Tuesday, July 12, 2011

1 Jared Sandman Blogbuster Tour 2011

Jared Sandman's Blogbuster Tour 2011 runs from July 1st through August 31st.  His novels include LeviathanThe Wild Hunt andDreamland, all of which are available at AmazonBarnes and Noble and Smashwords.  His next novel, The Shadow Wolves, will be released in August.  Follow him on Twitter (@JaredSandman) and be entered to win one of several $25 Amazon gift cards.  See rules at www.jaredsandman.com for eligibility.


Noah Bradley, the cover artist for my second novel, The Wild Hunt, has agreed to answer a few questions about his work.  As most peopledo judge a book by its cover, I wanted to give him the opportunity to explain his methods.  Noah illustrates some breathtaking landscape scenes, and has a knack for drawing elaborate buildings as well.

What made you want to become an artist, and how did you break into the field professionally?
I wanted to become an artist because I knew I wanted to create things. What those "things" are, I'll admit, took me a little time to figure out. I tried everything from carpentry to computer programming before coming to the realization that painting was the one thing I could see myself doing for the rest of my life. After years and years of training I finally achieved a professional level of work. Once my work hit that level I didn't seem to have much trouble in getting freelance work--the road to being professional was plenty long, though.

Who are your influences stylistically, and which artists are your favorite?

My style is currently influenced largely by the Hudson River School painters. Great old painters like George Inness, Albert Bierstadt, and Thomas Moran blow me away. These sorts of luminous works make me realize how little I know about making images.
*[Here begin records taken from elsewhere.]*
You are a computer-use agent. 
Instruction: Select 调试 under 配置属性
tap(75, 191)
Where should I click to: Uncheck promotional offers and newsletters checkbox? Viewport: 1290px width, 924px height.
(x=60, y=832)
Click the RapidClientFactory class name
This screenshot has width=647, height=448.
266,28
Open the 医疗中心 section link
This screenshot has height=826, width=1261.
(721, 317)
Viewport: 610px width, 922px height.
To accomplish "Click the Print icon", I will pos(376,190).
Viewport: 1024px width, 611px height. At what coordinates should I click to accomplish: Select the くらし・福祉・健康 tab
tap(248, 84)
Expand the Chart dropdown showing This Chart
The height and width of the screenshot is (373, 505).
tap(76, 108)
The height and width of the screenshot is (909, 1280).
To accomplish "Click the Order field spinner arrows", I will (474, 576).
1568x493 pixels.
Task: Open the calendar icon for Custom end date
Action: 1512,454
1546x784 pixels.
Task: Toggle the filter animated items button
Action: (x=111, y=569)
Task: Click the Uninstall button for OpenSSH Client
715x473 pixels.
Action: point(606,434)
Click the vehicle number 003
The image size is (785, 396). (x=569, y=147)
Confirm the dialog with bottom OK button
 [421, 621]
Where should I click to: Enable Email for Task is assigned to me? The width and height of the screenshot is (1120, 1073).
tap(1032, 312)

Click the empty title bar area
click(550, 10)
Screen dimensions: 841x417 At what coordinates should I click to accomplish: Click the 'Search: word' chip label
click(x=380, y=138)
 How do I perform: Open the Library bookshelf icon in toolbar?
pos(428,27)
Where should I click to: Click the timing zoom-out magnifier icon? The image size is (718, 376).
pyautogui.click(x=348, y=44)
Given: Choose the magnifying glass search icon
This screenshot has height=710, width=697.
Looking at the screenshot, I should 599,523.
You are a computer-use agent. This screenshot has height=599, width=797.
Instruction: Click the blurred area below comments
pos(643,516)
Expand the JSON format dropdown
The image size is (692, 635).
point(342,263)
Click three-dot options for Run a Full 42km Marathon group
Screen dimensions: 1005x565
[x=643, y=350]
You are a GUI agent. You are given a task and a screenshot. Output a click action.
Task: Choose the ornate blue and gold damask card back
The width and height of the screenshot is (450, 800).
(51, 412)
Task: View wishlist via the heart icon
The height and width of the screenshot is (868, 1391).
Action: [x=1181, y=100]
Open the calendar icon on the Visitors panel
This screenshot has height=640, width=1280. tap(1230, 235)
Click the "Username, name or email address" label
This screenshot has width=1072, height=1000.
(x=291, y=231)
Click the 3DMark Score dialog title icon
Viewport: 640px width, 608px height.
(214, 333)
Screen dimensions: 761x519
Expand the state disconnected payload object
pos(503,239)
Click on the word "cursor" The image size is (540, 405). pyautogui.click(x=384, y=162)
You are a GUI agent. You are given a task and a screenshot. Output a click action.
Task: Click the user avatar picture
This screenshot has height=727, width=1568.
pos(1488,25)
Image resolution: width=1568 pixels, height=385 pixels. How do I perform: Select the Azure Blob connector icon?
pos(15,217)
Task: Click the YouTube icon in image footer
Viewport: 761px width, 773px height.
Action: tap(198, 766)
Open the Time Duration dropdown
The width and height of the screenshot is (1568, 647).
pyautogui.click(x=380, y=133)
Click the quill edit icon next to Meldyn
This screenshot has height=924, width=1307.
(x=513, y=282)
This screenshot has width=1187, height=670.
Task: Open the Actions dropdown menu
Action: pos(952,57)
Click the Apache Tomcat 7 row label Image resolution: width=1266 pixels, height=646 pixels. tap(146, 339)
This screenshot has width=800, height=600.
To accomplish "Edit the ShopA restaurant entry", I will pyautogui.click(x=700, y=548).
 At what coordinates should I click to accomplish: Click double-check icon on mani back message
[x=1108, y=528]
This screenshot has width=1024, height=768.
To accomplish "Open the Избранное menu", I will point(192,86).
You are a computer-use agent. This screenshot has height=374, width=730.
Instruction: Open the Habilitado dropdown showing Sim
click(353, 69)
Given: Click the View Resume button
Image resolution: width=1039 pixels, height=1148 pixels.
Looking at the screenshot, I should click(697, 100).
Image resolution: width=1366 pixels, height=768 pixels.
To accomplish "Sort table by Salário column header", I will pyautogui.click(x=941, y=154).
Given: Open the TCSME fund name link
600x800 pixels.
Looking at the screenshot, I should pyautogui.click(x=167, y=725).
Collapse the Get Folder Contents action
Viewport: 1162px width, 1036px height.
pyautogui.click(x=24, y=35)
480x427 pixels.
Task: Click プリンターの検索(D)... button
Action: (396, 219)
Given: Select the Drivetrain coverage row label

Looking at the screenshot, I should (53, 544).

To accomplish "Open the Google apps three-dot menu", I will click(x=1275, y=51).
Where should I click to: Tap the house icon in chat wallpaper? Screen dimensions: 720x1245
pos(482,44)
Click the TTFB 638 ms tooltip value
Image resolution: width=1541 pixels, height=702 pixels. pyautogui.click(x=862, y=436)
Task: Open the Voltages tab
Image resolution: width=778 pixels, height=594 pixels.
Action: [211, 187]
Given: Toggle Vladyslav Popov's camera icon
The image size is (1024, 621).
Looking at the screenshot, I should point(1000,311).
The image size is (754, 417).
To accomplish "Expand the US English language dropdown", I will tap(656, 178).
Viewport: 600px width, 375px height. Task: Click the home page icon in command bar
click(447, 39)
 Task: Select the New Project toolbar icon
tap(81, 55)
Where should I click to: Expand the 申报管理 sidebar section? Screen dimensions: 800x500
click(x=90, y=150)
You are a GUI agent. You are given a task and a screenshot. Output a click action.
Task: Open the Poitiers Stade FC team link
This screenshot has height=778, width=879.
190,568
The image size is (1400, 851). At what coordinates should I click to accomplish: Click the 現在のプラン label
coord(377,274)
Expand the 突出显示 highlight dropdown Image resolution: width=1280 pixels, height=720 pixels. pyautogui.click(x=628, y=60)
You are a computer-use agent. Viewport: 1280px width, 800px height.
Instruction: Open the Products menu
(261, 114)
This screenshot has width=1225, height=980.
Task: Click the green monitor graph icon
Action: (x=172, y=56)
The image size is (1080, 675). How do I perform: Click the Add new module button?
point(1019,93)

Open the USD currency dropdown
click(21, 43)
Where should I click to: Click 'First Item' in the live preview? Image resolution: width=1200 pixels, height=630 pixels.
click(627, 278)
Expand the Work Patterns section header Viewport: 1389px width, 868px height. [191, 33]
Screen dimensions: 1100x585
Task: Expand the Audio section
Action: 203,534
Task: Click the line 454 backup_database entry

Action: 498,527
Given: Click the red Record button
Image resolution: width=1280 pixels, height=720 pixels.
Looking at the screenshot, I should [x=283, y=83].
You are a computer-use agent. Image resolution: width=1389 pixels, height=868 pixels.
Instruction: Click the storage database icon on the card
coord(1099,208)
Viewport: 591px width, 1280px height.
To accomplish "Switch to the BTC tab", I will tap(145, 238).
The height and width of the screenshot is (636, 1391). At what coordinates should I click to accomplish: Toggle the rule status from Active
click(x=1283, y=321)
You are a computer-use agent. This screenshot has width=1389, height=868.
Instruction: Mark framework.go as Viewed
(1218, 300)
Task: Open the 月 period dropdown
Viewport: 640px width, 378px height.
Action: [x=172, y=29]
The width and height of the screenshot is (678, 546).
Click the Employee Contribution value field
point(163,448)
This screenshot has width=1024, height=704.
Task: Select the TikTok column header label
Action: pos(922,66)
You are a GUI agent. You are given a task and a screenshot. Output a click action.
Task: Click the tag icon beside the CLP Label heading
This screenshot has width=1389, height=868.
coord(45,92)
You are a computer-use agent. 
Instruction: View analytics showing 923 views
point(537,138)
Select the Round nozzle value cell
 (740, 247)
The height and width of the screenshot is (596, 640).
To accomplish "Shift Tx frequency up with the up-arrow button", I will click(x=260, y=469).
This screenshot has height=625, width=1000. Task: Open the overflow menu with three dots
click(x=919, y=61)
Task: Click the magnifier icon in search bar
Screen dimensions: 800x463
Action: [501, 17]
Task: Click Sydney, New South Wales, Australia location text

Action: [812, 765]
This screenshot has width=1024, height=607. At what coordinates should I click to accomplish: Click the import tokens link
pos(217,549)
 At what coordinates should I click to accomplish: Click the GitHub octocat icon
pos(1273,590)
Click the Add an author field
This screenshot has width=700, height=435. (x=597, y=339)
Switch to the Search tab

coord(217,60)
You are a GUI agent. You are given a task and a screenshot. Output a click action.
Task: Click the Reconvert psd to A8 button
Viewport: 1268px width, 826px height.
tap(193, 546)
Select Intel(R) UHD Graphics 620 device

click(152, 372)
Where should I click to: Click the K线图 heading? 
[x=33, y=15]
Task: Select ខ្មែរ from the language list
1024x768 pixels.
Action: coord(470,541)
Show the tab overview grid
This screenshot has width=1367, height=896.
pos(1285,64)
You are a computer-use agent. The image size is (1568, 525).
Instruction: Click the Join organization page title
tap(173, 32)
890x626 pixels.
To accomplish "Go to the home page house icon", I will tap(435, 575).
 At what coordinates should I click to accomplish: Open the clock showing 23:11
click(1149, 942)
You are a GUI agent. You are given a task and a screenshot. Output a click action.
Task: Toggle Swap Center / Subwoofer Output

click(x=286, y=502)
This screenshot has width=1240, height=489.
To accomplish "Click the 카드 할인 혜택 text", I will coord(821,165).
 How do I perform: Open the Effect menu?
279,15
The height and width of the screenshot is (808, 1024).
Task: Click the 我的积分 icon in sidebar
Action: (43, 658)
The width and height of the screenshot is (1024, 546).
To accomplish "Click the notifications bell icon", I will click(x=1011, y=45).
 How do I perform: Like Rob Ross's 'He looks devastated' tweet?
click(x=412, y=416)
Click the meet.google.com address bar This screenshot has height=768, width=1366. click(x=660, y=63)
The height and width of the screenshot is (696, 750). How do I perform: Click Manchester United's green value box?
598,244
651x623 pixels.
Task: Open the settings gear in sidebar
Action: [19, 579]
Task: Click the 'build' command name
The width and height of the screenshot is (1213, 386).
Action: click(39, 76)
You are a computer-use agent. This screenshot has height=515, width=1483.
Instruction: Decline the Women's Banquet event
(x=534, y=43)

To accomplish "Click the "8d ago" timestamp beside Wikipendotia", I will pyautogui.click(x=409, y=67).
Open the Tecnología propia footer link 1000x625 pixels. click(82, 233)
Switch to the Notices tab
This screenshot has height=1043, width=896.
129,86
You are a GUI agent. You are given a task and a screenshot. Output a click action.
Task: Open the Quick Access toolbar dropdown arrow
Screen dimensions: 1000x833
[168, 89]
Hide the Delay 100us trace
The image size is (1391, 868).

What's your artistic background.  Are you self-taught, or did you graduate from a formal study program?
 
I did graduate from art school (VCU, to be exact), but attended a few different schools in my time (RISD, among them). Though I was blessed with a number of extraordinary instructors during my education, I still believe that art is a field that is largely self taught. You can have all the greatest facilities, instructors, and assignments in the world, but if an individual doesn't have the drive and desire to figure things out for themselves, then they won't make it as an artist.

 
Take us through the creative process for creating a piece like the cover art for The Wild Hunt.
 
I always read the assignment/brief first. And not just once--I read it again and again. I read it and make sure that I don't miss the slightest detail. After reading it a number of times I usually have a good idea of the mood of the piece as well as the general content. From there I go to my sketchbook to work out a few thumbnails, followed by a few digital sketches that will be shown to the client. Upon approval (and perhaps revisions), I work on painting out the final piece. This last step is the most laborious, but it's also the one where you get to see some concrete results. After all of this I just have to sit back and wait for the piece to be printed!

Do you have any recent or upcoming projects to promote, or a website where others can access your work?
I have a number of projects underway at the moment, but sadly nothing I can reveal at this time.  You can, however, check out my portfolio here:http://www.noahbradley.com/
Or to keep up-to-date with my work you can read my blog, where I try to post interesting/useful articles for fellow artists:http://www.noahbradley.com/blog/
What's your preferred medium in which to work and why?

If I had to use one medium till the day I die it would be oils. That said, the entirety of my professional work right now is digital, simply because my skills developed a bit faster in digital than in oils. Now that I have a steady stream of work, however, I plan to push my abilities in oils so I can return to that medium and (hopefully) get to a professional level in them. I'll be keeping my fingers crossed.

Thanks, Noah, for taking the time to chat.

1 comments:

  1. I enjoyed reading the artist's perspective. Thank you!!